[Material for this task]

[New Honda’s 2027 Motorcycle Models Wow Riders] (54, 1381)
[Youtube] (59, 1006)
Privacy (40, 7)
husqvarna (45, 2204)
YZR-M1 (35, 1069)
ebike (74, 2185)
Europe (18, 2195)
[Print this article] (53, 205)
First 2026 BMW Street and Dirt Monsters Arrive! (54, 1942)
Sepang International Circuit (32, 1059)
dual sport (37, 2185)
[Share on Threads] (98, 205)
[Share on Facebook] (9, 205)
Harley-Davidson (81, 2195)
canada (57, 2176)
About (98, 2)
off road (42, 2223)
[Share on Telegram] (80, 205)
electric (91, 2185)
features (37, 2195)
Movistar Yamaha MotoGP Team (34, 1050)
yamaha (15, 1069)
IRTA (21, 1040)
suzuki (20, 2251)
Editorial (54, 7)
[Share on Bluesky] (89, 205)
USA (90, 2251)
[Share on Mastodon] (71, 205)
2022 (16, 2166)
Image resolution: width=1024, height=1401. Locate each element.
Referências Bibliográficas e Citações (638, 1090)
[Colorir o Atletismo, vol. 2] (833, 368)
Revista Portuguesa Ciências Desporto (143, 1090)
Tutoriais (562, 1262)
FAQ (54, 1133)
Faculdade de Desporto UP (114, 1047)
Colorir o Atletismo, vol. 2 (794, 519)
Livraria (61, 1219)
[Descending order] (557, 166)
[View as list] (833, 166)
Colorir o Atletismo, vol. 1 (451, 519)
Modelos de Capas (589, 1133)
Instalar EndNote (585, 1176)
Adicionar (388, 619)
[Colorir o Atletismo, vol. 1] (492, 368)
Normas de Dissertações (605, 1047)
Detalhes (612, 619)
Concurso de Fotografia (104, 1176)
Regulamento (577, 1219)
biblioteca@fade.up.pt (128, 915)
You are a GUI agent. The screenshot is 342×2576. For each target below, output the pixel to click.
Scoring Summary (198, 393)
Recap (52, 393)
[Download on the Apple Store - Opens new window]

[/Material for this task]

Exercise goal =>
What's needed is every entry, returned word for word.

Your response =>
[New Honda’s 2027 Motorcycle Models Wow Riders] (54, 1381)
[Youtube] (59, 1006)
Privacy (40, 7)
husqvarna (45, 2204)
YZR-M1 (35, 1069)
ebike (74, 2185)
Europe (18, 2195)
[Print this article] (53, 205)
First 2026 BMW Street and Dirt Monsters Arrive! (54, 1942)
Sepang International Circuit (32, 1059)
dual sport (37, 2185)
[Share on Threads] (98, 205)
[Share on Facebook] (9, 205)
Harley-Davidson (81, 2195)
canada (57, 2176)
About (98, 2)
off road (42, 2223)
[Share on Telegram] (80, 205)
electric (91, 2185)
features (37, 2195)
Movistar Yamaha MotoGP Team (34, 1050)
yamaha (15, 1069)
IRTA (21, 1040)
suzuki (20, 2251)
Editorial (54, 7)
[Share on Bluesky] (89, 205)
USA (90, 2251)
[Share on Mastodon] (71, 205)
2022 (16, 2166)
Image resolution: width=1024, height=1401. Locate each element.
Referências Bibliográficas e Citações (638, 1090)
[Colorir o Atletismo, vol. 2] (833, 368)
Revista Portuguesa Ciências Desporto (143, 1090)
Tutoriais (562, 1262)
FAQ (54, 1133)
Faculdade de Desporto UP (114, 1047)
Colorir o Atletismo, vol. 2 (794, 519)
Livraria (61, 1219)
[Descending order] (557, 166)
[View as list] (833, 166)
Colorir o Atletismo, vol. 1 (451, 519)
Modelos de Capas (589, 1133)
Instalar EndNote (585, 1176)
Adicionar (388, 619)
[Colorir o Atletismo, vol. 1] (492, 368)
Normas de Dissertações (605, 1047)
Detalhes (612, 619)
Concurso de Fotografia (104, 1176)
Regulamento (577, 1219)
biblioteca@fade.up.pt (128, 915)
You are a GUI agent. The screenshot is 342×2576. For each target below, output the pixel to click.
Scoring Summary (198, 393)
Recap (52, 393)
[Download on the Apple Store - Opens new window]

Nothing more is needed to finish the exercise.